| Supplied material |

________

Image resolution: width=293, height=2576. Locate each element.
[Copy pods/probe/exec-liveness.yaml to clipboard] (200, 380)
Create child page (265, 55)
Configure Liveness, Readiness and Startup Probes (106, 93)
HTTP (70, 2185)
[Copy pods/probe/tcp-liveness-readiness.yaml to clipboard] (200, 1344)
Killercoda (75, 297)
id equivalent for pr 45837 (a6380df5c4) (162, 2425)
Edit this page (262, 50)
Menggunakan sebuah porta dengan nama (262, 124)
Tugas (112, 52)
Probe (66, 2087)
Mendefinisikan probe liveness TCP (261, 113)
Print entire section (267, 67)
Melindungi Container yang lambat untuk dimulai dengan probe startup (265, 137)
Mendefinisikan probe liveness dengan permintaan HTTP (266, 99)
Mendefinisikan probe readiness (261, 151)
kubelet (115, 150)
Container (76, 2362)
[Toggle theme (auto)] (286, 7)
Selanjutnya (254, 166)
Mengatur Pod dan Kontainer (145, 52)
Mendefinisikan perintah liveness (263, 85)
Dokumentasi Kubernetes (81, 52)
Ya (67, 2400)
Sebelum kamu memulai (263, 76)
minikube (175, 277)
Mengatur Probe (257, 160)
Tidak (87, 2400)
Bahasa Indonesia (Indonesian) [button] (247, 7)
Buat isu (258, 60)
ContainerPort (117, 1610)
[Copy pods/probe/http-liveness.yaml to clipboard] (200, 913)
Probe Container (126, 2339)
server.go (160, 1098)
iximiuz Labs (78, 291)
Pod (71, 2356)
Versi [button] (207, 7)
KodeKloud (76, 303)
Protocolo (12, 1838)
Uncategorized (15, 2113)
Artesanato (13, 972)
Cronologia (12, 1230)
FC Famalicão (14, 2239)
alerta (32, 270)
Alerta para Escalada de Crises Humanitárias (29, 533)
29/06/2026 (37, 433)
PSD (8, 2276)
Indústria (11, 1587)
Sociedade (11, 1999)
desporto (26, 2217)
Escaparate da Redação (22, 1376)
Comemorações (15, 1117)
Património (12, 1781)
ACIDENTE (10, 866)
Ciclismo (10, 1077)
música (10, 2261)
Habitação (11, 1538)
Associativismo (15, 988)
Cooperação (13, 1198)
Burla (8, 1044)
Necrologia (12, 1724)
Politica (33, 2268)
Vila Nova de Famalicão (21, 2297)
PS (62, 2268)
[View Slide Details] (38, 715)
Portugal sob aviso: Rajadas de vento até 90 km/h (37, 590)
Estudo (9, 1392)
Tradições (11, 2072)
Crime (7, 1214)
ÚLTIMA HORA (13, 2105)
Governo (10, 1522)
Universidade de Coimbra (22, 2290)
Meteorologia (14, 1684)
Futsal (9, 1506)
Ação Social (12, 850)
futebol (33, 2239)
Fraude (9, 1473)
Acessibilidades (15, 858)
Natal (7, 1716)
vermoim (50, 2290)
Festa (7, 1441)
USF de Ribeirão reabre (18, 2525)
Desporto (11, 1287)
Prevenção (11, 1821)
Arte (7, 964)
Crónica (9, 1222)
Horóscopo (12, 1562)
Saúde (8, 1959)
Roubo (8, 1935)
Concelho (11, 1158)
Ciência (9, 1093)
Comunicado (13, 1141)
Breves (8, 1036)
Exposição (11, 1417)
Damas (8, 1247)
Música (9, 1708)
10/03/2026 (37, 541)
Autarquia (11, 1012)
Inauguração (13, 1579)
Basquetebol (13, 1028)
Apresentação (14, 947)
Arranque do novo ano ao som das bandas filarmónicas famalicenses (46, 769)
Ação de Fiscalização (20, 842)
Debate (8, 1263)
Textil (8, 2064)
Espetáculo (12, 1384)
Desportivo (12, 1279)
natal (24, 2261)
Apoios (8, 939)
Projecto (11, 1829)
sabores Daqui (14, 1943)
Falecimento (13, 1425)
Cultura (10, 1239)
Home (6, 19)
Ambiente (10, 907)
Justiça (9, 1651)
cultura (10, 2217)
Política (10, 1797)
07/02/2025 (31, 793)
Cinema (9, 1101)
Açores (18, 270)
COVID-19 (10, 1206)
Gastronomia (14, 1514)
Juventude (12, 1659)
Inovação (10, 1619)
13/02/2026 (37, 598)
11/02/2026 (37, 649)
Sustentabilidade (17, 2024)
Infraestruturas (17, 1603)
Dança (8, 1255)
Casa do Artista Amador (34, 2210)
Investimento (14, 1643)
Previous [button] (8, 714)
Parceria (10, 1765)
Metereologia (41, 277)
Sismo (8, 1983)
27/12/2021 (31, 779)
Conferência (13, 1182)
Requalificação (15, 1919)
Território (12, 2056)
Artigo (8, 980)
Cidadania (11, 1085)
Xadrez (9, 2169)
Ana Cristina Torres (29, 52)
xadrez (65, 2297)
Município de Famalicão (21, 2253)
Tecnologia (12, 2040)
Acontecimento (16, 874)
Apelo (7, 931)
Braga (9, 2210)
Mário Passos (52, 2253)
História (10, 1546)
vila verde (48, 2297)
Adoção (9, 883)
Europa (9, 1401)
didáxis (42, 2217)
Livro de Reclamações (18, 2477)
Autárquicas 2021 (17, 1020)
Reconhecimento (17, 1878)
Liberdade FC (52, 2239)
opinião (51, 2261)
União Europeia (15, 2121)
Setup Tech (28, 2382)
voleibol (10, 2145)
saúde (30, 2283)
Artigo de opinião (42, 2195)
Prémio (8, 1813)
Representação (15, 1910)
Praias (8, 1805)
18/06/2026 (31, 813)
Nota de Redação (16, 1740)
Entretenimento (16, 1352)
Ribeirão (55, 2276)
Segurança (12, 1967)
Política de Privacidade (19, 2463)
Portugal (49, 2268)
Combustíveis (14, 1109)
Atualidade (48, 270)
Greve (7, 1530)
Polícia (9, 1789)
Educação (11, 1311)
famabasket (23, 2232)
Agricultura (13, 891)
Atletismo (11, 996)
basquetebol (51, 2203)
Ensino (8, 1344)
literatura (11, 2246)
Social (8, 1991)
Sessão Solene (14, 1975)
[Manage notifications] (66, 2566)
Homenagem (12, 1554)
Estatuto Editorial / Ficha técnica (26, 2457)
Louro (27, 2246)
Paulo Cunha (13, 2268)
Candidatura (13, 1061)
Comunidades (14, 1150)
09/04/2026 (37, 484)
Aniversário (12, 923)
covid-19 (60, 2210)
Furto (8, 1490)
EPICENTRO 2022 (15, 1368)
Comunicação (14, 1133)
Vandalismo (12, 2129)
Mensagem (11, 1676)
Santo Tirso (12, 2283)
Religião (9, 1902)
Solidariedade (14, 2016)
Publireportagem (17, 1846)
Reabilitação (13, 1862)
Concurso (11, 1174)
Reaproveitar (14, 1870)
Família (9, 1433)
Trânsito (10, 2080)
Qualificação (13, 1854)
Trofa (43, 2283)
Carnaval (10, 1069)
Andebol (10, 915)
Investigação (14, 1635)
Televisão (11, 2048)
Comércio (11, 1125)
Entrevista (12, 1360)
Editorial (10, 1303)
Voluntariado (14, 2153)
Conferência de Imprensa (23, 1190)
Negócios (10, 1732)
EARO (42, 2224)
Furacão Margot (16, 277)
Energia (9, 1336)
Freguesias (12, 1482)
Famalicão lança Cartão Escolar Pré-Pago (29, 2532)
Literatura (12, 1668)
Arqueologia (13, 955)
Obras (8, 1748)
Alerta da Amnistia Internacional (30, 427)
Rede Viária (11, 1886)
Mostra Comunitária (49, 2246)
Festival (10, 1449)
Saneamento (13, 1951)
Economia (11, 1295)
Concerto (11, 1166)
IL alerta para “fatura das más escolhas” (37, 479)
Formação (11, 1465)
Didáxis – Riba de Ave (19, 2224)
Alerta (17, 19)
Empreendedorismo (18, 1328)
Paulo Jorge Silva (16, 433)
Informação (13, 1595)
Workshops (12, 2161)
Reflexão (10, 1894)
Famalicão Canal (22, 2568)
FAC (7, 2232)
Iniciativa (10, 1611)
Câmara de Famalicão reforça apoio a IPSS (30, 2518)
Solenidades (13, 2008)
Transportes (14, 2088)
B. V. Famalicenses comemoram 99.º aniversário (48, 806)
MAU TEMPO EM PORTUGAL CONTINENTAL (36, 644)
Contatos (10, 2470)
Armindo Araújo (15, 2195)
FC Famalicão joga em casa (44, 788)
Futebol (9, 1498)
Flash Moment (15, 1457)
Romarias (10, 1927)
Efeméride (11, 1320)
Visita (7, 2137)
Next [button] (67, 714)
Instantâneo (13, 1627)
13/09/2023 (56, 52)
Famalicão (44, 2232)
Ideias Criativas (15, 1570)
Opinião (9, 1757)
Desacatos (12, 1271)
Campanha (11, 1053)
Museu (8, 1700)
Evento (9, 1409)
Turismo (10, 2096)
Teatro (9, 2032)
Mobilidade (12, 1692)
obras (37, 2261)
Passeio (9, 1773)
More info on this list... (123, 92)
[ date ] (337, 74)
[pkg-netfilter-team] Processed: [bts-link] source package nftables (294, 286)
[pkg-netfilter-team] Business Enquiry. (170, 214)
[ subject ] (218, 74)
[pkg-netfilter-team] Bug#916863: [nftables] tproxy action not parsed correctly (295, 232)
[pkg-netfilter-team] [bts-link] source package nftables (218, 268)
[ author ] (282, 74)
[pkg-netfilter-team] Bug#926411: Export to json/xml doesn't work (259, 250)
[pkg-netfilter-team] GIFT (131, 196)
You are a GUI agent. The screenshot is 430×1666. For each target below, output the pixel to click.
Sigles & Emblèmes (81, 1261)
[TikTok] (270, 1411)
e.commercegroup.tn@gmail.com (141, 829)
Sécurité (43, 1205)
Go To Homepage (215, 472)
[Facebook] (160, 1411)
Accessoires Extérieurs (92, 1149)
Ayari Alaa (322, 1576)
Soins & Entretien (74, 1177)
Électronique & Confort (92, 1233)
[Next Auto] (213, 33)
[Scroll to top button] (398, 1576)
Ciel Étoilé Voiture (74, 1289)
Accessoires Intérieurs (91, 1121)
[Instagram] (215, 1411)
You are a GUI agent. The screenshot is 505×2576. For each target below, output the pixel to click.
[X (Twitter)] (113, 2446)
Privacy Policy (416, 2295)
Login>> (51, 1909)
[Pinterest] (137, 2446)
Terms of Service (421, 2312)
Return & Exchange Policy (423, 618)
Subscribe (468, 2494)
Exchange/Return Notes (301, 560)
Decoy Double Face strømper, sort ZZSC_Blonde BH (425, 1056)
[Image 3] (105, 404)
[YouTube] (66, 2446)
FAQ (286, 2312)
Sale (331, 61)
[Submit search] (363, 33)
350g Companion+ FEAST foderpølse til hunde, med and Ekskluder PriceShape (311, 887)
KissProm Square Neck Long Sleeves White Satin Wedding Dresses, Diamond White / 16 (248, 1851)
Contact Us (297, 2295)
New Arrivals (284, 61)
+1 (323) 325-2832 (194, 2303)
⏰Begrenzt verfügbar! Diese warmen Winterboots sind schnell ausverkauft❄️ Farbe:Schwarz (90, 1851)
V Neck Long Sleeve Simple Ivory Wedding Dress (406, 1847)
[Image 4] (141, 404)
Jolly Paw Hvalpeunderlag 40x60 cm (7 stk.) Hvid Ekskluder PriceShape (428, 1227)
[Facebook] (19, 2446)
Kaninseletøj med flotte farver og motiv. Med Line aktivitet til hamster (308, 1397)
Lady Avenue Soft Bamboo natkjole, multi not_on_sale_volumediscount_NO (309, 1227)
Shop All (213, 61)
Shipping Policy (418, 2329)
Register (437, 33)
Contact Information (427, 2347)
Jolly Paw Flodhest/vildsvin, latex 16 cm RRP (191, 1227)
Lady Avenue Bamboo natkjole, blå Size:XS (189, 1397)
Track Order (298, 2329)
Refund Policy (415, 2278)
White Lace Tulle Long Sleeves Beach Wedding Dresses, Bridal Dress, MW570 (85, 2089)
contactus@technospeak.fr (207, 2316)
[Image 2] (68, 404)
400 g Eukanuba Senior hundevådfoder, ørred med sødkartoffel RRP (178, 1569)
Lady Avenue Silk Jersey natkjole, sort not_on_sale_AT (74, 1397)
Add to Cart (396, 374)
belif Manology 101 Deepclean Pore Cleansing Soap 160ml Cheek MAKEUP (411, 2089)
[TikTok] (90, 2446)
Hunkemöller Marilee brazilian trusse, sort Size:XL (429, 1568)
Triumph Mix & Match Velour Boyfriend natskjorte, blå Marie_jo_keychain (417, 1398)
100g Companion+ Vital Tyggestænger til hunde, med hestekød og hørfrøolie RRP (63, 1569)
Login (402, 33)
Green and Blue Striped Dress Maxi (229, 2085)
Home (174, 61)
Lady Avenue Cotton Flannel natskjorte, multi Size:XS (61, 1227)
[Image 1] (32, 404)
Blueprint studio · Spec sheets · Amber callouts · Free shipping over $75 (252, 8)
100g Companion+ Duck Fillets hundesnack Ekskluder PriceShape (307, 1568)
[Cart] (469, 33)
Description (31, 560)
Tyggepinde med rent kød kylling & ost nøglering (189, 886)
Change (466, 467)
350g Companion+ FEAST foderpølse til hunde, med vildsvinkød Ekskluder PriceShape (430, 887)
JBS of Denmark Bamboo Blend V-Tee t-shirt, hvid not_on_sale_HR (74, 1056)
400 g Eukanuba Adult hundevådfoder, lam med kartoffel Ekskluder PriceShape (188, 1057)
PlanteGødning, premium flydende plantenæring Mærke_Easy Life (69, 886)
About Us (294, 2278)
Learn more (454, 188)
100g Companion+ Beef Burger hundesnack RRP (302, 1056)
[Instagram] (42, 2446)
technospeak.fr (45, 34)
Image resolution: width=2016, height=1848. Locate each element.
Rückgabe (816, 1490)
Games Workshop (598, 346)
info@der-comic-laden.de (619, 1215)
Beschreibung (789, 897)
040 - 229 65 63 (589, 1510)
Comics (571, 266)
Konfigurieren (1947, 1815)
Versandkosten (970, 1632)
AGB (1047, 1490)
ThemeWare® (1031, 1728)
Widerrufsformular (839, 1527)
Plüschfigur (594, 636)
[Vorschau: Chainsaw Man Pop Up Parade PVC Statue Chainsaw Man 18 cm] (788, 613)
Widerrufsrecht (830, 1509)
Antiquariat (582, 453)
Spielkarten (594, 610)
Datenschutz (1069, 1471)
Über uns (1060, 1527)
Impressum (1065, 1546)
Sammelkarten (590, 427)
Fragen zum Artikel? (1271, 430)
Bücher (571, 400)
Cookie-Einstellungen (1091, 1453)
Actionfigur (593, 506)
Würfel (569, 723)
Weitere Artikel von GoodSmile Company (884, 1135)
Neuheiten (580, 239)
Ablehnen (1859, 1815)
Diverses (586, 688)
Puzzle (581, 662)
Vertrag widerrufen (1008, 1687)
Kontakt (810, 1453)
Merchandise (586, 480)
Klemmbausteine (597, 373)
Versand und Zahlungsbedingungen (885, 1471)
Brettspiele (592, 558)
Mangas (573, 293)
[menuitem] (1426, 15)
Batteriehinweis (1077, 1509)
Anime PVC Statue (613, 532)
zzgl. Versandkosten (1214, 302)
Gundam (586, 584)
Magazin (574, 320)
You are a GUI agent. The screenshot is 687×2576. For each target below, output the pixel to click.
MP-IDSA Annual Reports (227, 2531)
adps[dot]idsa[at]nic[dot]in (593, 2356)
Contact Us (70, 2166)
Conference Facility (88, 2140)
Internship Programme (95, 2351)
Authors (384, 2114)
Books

________

| Activity |
The response should hold exactly the lines starting at the line with "Arte (7, 964)" and ending at the line with "Projecto (11, 1829)", and no other line of the material above.

| Task solution |
Arte (7, 964)
Crónica (9, 1222)
Horóscopo (12, 1562)
Saúde (8, 1959)
Roubo (8, 1935)
Concelho (11, 1158)
Ciência (9, 1093)
Comunicado (13, 1141)
Breves (8, 1036)
Exposição (11, 1417)
Damas (8, 1247)
Música (9, 1708)
10/03/2026 (37, 541)
Autarquia (11, 1012)
Inauguração (13, 1579)
Basquetebol (13, 1028)
Apresentação (14, 947)
Arranque do novo ano ao som das bandas filarmónicas famalicenses (46, 769)
Ação de Fiscalização (20, 842)
Debate (8, 1263)
Textil (8, 2064)
Espetáculo (12, 1384)
Desportivo (12, 1279)
natal (24, 2261)
Apoios (8, 939)
Projecto (11, 1829)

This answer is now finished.